La pareja se encaminó al refugio, un socavón natural, bajo un peñasco, entre matorrales de lentiscos y agostados felpones de hierba. El terror religioso que las tempestades infundían al hombre primitivo, les hacía permanecer desviados, aunque juntos. El trueno había empezado á retumbar, con tableteo imponente; las exhalaciones cruzaban el celo negruzco. Indán, aterrada, se reclinó sobre el pecho del cazador: el zig—zag del rayo acababa de cegarla momentáneamente, y á su lado, las carrascas ardían, alzando una llama intensa y roja.

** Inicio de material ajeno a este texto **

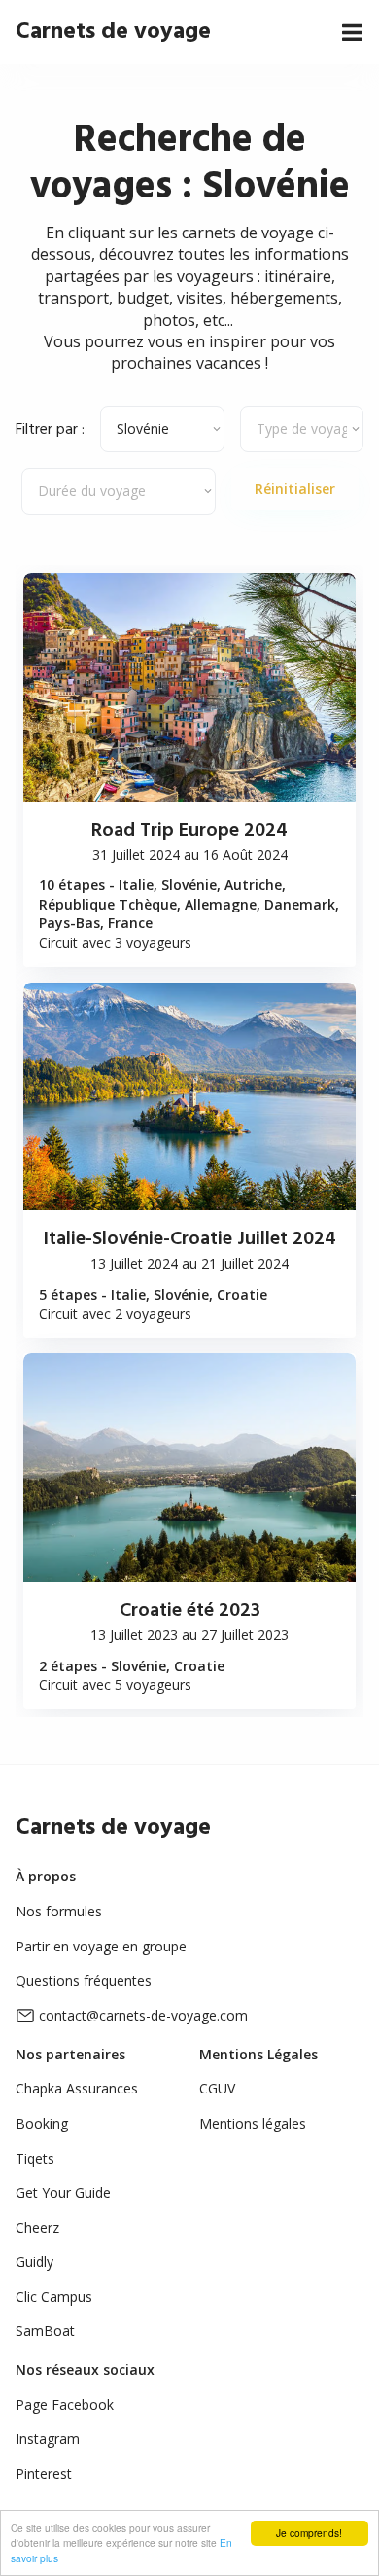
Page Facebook (65, 2404)
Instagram (48, 2438)
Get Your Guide (63, 2192)
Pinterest (44, 2473)
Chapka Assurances (77, 2088)
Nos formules (59, 1911)
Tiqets (35, 2158)
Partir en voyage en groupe (101, 1946)
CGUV (217, 2088)
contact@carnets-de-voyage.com (143, 2015)
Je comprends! (309, 2532)
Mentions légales (252, 2123)
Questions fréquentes (84, 1980)
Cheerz (37, 2227)
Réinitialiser (295, 489)
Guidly (34, 2261)
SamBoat (45, 2330)
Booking (42, 2123)
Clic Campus (54, 2296)
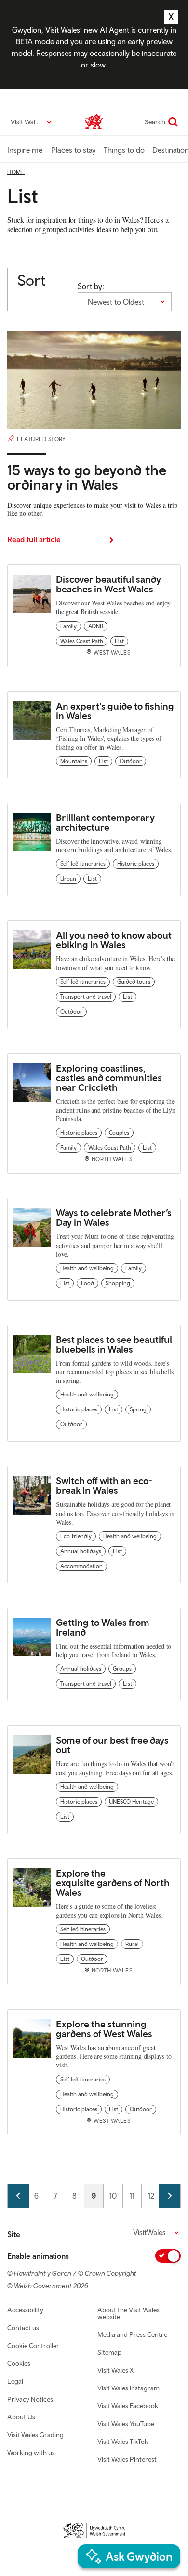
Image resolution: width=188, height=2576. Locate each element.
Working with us (31, 2452)
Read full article (34, 539)
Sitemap (109, 2352)
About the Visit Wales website (128, 2313)
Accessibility (25, 2310)
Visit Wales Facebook (127, 2406)
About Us (21, 2417)
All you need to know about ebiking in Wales (114, 939)
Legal (15, 2381)
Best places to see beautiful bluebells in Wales (114, 1344)
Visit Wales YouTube (125, 2424)
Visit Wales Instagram (128, 2388)
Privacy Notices (30, 2399)
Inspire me (24, 150)
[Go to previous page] (18, 2196)
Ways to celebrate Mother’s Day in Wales (114, 1217)
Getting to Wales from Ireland (102, 1627)
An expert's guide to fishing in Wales (115, 710)
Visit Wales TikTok (122, 2441)
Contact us (23, 2328)
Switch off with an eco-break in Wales (104, 1485)
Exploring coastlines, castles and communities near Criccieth (109, 1077)
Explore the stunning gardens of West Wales (105, 2028)
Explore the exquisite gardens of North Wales (113, 1882)
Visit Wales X (115, 2370)
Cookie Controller (33, 2345)
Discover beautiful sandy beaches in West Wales (108, 584)
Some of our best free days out (112, 1744)
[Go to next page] (169, 2196)
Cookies (18, 2363)
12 (154, 2195)
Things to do (124, 150)
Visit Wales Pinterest (127, 2459)
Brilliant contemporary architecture (105, 822)
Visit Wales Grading (35, 2435)
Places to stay (73, 150)
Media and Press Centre (132, 2334)
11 (135, 2195)
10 (115, 2195)
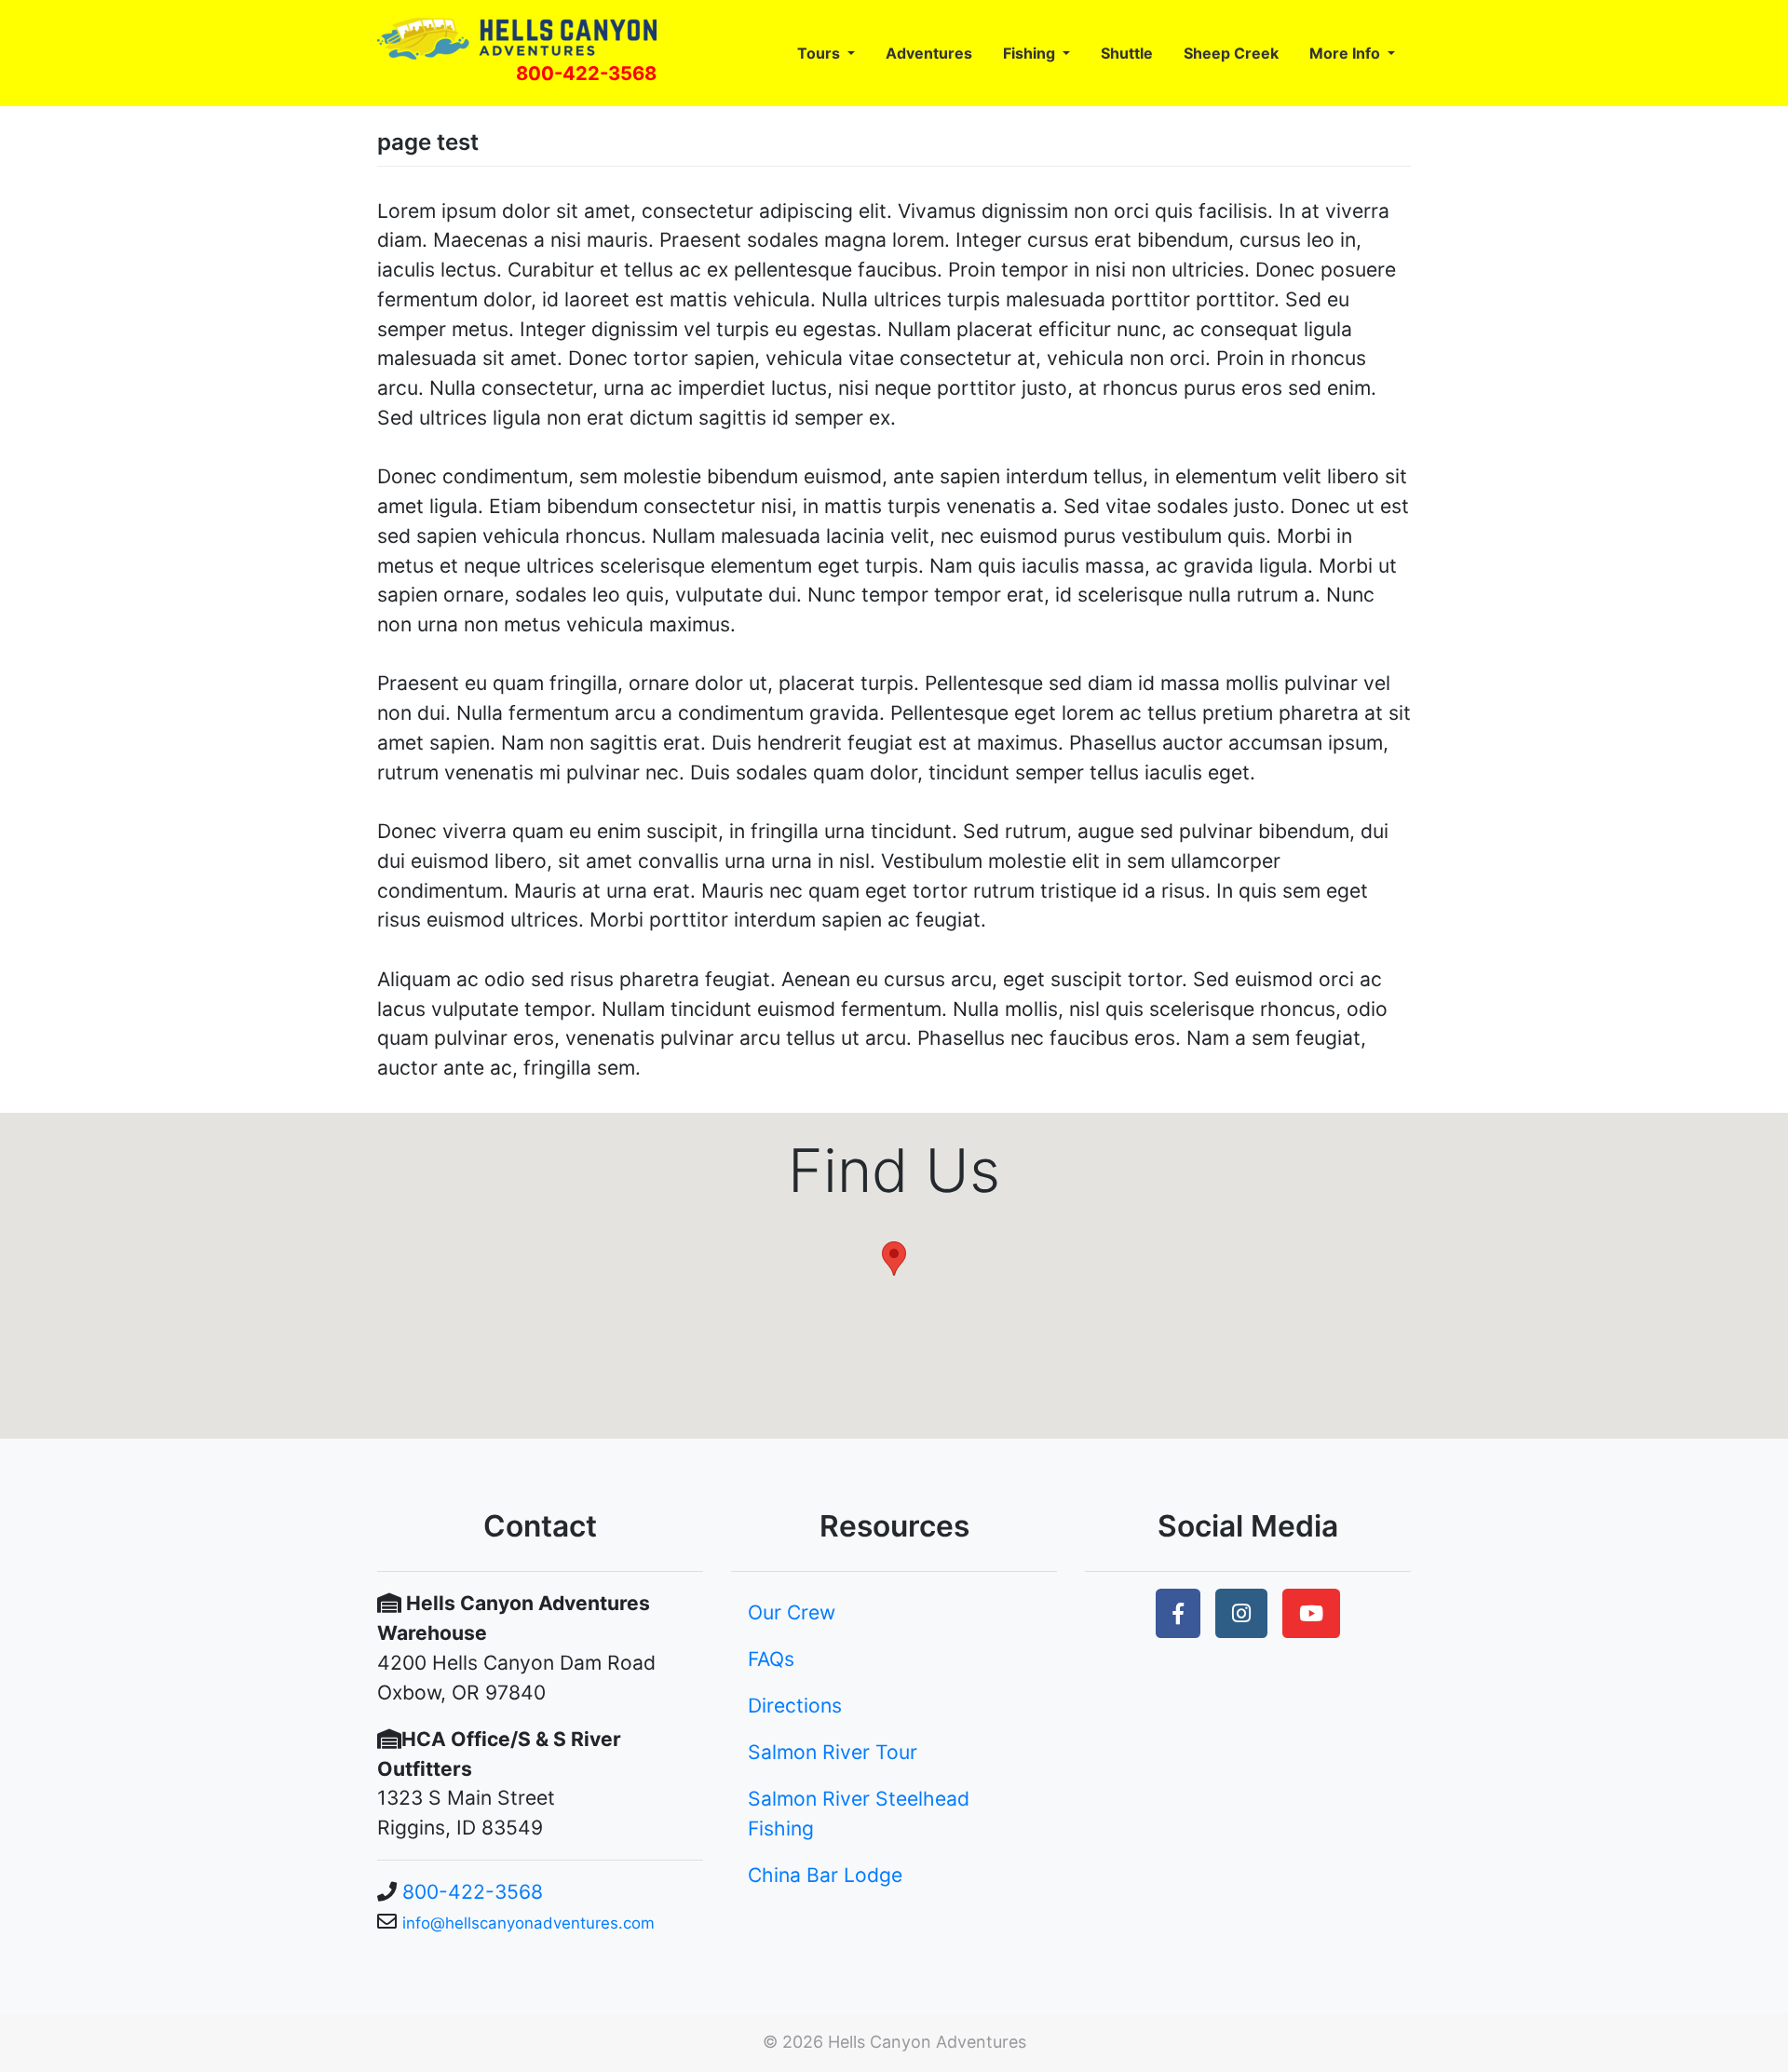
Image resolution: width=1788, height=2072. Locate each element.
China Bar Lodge (825, 1875)
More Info (1346, 53)
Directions (795, 1705)
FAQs (771, 1659)
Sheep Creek (1231, 53)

Bero salió de la cueva, pegó un salto, arrancó con sus brazos velludos y musculosos enorme brazado de ramaje, arbustos enteros, y cebó la hoguera. Después entró en el socavón y estrujó á Indán entre aquellos mismos brazos viriles, haciendo crujir el delicado torneo de la virgen y jadear su aliento.

—¡Ya es mío el pedazo de sol! —exclamó señalando al fuego llameante.

Indán juntó las manos, como adorando la hermosura y el vigor de la llama.

—Vamos á llevarles á nuestros hermanos la noticia, y que no lo dejen extinguirse nunca —gritó el cazador trasportado.

—Escucha, Bero… —sugirió Indán.— Si volvemos con ellos, todos querrán ser dueños del sol; y además, exigirán que yo me someta á la costumbre. Vámonos lejos, muy lejos, con nuestro fuego divino. No consientas que yo comparta la suerte de las otras…

Y, pareciéndole bien al cazador lo que había pensado Indán, recogió un tizón grueso, de un tronco de carrasca, y entre la penumbra de la noche que caía, se alejaron llevándose, fruto de su unión monogámica, el hogar recién nacido.


Publicado en Los Lunes del Imparcial el 12 de agosto de 1907.


Publicado el 12 de mayo de 2021 por Edu Robsy.